Quelles qualités doit donc avoir un bon chef ? « Il y
a d'abord des qualités musicales : de l'oreille, évidemment, et une bonne
capacité d'analyse (il faut pouvoir bien comprendre une œuvre). Des qualités de leader,
aussi, qui sont à mon avis écoute, humilité et courage ! » Il faut savoir être
dans le quotidien, dans les projets immédiats, maintenir une vie saine au sein
de l'orchestre, une bonne entente avec les musiciens et la direction, mais il
faut également garder l'œil ouvert sur l'horizon et mener l'orchestre sur un
chemin artistique à plus long terme. Pour ça, évidemment, il faut être
directeur musical, avoir son ensemble... D'ailleurs, quand on lui
demande s'il a des objectifs de carrière précis, Jean-Marie Zeitouni répond
d'abord par la négative, mais il ajoute « idéalement, ce que j'aimerais faire,
quelque part, c'est être un directeur musical.
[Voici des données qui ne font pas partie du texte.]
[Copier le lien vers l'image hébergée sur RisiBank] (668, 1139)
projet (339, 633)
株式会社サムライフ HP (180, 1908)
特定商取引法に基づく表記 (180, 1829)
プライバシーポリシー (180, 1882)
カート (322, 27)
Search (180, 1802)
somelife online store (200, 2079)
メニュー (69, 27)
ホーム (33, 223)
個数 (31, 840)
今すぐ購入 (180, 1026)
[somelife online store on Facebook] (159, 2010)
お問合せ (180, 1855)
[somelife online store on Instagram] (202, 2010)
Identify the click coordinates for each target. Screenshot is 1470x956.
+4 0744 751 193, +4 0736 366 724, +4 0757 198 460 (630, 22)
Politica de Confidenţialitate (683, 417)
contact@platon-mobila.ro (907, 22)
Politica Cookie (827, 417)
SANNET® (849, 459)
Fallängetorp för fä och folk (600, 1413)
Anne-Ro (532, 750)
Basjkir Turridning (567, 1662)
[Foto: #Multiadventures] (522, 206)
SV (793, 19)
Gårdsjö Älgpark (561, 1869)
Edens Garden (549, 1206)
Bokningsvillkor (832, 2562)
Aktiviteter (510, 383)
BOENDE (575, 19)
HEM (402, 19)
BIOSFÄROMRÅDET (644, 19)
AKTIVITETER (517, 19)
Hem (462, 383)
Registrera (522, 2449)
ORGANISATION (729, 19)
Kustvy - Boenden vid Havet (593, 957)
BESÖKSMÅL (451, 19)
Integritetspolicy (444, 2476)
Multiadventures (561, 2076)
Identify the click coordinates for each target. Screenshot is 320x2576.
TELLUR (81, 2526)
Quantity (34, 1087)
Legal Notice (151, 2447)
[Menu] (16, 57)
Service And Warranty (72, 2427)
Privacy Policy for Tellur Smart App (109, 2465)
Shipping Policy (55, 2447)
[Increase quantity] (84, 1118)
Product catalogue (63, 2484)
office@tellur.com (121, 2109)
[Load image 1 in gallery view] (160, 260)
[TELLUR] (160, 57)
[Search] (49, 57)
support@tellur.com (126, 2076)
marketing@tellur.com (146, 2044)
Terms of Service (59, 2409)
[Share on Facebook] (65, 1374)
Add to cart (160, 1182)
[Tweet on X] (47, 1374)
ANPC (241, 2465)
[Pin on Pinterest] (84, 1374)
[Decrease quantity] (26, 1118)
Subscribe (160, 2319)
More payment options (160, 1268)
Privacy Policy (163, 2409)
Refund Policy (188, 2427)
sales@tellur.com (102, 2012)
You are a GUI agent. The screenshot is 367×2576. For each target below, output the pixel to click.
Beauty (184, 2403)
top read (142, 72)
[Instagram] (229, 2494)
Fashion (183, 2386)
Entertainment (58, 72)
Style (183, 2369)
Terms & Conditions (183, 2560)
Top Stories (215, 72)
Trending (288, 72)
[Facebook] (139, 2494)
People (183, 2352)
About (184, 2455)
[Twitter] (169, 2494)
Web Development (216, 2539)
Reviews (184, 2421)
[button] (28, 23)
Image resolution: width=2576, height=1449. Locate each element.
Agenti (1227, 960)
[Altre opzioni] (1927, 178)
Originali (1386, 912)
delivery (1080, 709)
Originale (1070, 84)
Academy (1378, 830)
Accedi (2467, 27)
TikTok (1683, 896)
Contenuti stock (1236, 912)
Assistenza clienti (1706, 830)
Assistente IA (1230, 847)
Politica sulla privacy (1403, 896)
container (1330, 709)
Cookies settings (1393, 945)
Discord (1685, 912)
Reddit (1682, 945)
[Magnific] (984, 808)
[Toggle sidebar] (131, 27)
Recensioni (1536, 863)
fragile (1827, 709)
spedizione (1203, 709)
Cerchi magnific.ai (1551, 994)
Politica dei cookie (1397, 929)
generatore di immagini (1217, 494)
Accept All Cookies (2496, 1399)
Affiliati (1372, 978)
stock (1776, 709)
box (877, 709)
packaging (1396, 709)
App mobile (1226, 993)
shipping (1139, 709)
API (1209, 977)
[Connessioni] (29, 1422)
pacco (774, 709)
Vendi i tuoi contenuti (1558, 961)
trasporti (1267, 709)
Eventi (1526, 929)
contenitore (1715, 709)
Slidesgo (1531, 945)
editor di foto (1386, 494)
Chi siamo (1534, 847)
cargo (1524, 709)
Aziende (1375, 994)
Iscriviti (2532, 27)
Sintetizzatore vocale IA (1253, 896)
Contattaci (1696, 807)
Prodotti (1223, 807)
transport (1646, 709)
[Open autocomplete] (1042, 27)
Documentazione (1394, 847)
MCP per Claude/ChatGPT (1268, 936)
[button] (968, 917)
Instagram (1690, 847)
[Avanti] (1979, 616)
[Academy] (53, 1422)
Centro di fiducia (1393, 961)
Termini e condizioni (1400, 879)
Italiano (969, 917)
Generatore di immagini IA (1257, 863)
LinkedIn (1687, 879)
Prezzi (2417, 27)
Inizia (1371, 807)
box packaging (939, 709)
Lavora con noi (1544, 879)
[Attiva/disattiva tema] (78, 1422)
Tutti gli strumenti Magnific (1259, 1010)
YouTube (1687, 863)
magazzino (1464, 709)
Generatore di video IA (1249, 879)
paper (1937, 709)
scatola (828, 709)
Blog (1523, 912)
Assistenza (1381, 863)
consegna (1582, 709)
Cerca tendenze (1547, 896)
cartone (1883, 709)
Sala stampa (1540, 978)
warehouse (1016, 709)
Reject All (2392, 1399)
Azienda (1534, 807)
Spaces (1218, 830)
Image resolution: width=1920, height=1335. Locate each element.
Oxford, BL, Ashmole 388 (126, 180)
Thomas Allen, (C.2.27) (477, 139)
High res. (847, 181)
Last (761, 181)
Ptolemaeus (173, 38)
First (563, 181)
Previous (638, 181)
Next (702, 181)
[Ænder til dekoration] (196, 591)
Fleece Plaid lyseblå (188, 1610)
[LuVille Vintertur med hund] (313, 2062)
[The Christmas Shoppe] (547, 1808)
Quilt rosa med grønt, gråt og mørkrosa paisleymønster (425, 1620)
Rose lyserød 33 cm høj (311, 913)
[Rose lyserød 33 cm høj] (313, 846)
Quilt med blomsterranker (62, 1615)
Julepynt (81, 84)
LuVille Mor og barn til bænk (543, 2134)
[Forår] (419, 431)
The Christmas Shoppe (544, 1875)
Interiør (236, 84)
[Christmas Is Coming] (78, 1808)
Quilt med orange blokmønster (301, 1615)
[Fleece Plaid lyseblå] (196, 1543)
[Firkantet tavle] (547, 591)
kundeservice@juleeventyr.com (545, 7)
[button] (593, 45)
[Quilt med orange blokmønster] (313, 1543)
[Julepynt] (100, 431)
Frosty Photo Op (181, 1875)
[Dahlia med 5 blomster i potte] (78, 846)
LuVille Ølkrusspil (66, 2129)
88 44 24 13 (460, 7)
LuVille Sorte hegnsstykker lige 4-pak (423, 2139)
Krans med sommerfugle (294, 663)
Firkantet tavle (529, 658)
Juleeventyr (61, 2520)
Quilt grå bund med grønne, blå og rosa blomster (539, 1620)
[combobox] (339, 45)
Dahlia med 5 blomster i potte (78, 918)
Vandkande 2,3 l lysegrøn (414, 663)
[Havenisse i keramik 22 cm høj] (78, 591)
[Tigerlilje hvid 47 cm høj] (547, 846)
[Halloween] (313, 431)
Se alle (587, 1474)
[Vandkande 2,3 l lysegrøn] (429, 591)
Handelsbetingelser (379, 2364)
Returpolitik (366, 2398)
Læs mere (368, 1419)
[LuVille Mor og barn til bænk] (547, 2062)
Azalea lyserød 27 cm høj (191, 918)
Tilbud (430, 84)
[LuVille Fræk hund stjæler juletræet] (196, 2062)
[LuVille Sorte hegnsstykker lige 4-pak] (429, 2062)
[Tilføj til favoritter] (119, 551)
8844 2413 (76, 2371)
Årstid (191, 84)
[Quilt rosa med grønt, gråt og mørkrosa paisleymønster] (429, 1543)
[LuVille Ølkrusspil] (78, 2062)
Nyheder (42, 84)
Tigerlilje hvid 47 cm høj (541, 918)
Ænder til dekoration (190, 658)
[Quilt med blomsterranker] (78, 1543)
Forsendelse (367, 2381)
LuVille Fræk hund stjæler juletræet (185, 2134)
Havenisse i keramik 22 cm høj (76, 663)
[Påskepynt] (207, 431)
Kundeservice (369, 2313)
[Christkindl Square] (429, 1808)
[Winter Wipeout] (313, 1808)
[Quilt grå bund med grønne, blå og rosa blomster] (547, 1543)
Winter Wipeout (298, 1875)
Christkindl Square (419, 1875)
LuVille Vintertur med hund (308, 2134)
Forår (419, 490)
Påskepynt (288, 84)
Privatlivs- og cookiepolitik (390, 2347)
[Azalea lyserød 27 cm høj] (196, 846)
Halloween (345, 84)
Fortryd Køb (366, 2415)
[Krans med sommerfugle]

Avoir la chance de développer
des projets musicaux dans une communauté, petite ou grande, avec ou sans passé.
Parfois, je trouve ça un peu difficile d'aller quelque part trois jours, donner
un concert, et puis après, "merci beaucoup, c'est fini" ».
Bien sûr, il y a les Violons du Roy, où il peut quand
même développer une relation à long terme. Les Violons ont d'ailleurs lancé
l'an dernier la série Da Camera, dont les concerts, composés à moitié de
musique de chambre et à moitié de pièces pour orchestre à cordes, sont tous
dirigés par Jean-Marie Zeitouni. Toujours avec les Violons du Roy, un projet de
disque Piazzolla est presque officiel. L'enregistrement devrait se faire autour
de mai-juin 2006 et ce sera le premier disque avec les Violons dirigés par
Jean-Marie Zeitouni. Pour le reste, l'année s'annonce assez chargée : L'Étoile
de Chabrier à l'Opéra de Montréal, The Turn of the Screw de Britten avec
l'Atelier lyrique, visite au Saguenay-Lac-Saint-Jean, tournée avec les Violons,
concerts avec Thirteen Strings à Ottawa, etc. Et puis il y a quelques projets
dans l'air aux États-Unis... mais il est impossible d'en savoir plus pour
l'instant. À n'en pas douter, il faudra suivre de près la carrière de ce
musicien talentueux, inspiré, mais surtout passionné et amoureux de son métier.